Les personnages, souvent contemplatifs du chaos du monde, laissent à la mise en scène le soin de jouer avec le renversement des normes. Lorsque M. Hulot erre dans la salle d’attente entourée de vitres et glisse, s’enfonce dans son siège, cela ne bouleverse rien, mais cette danse maladroite aura bousculé un temps les normes rigides et grisâtres où les corps sont plongés.
L’Homme-orchestre de Serge Korber (1970)
Louis de Funès en chorégraphe tyrannique d’une compagnie de danse contemporaine, dans une comédie musicale ? Serge Korber l’a fait, avec L’Homme-orchestre : gigotant nerveusement au milieu d’une dizaine de danseuses graciles et obéissantes, Funès est dans son élément lorsqu’il s’agit de diriger. La séquence d’orchestration Piti Piti Pa reste peut-être le meilleur moment du film, où chacun parle en onomatopées, construisant couche après couche un spectacle moderne et coloré, sous la direction musclée et vitaminée d’un Funès en plein exercice de style.

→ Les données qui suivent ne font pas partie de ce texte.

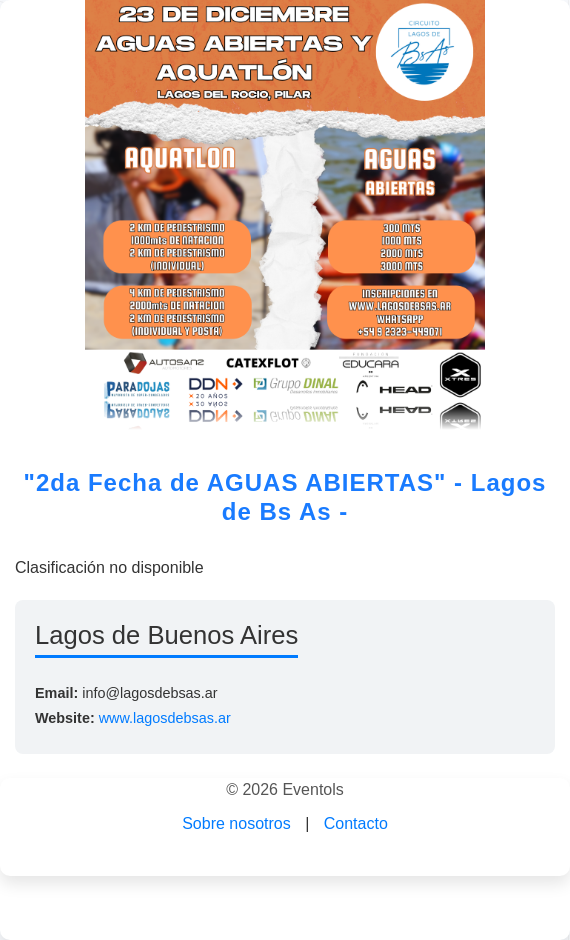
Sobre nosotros (236, 823)
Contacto (356, 823)
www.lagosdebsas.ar (165, 718)
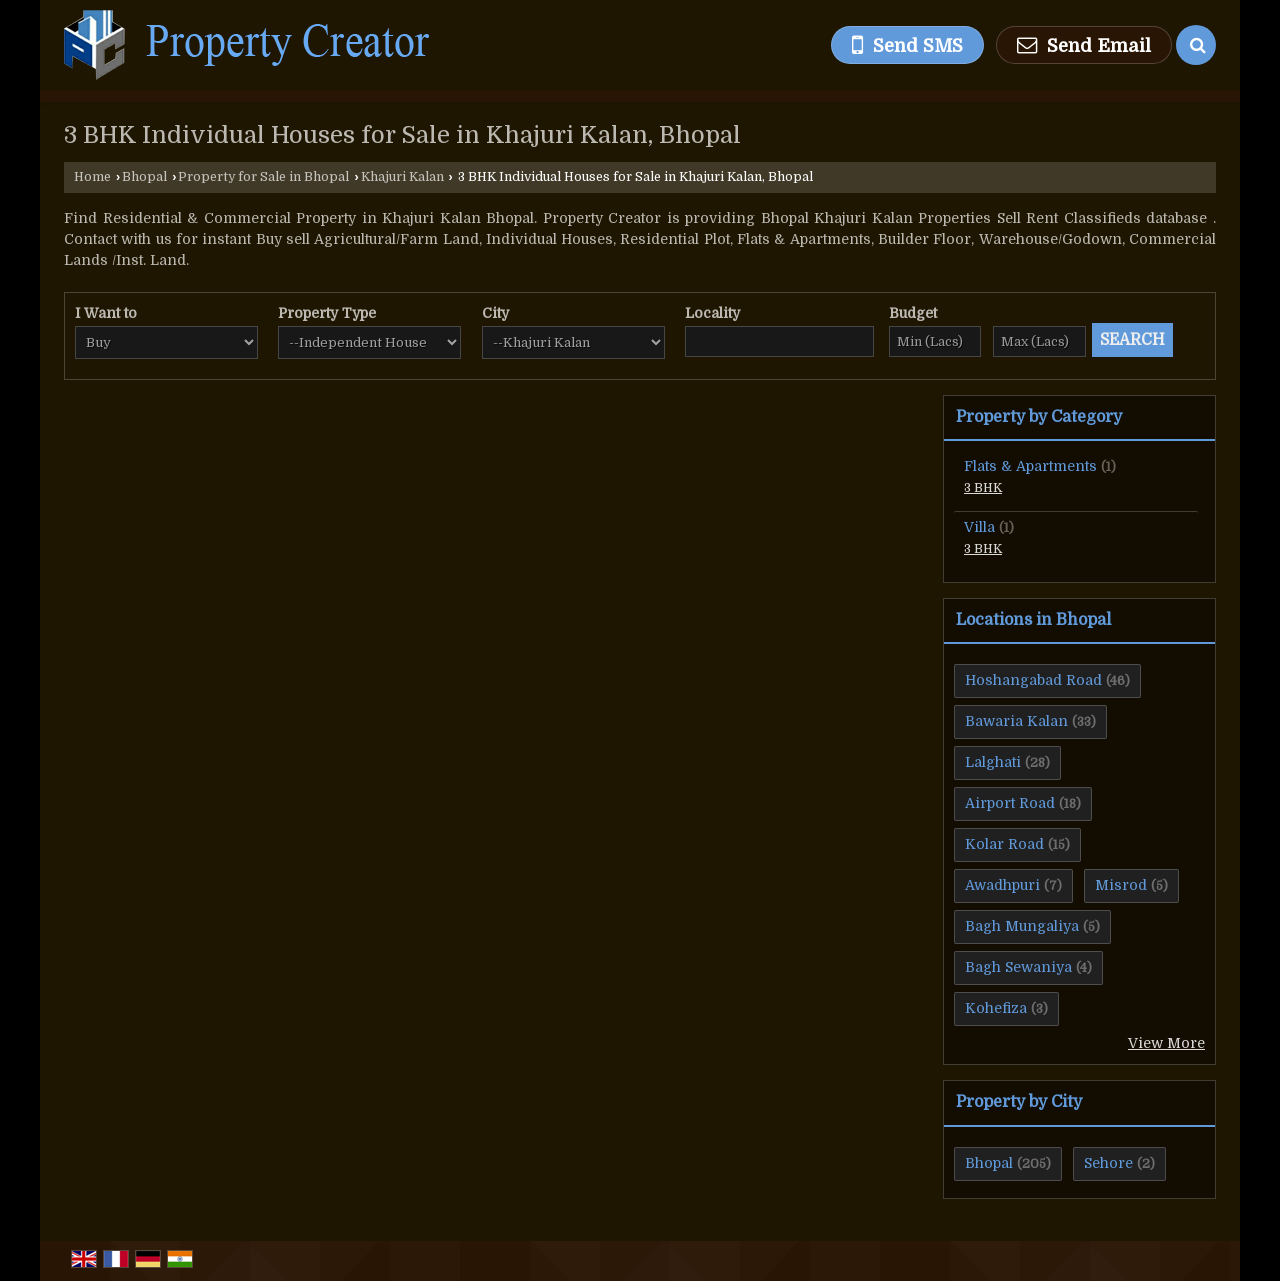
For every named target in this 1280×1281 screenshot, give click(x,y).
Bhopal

Devenu orchestrateur du film, il joue au metteur en scène, transformant chaque geste en phrase, chaque pas en raccord, à la manière d’un danseur-monteur, utilisant cette fois tout son corps et non plus seulement son visage grimaçant. Plus tard, il mimera la fable Le Loup et L’Agneau de La Fontaine tel un conteur, captivant sa troupe de danseuses devenues spectatrices, admirant le talent muet de leur chorégraphe. Funès burlesque, c’est avant tout le geste unique d’un dirigeant devenu poète, faisant de ses partenaires des spectateurs de sa virtuosité.
Les Fiancés du pont Mac Donald d’Agnès Varda (1962) et Soigne ta droite de Jean-Luc Godard (1987)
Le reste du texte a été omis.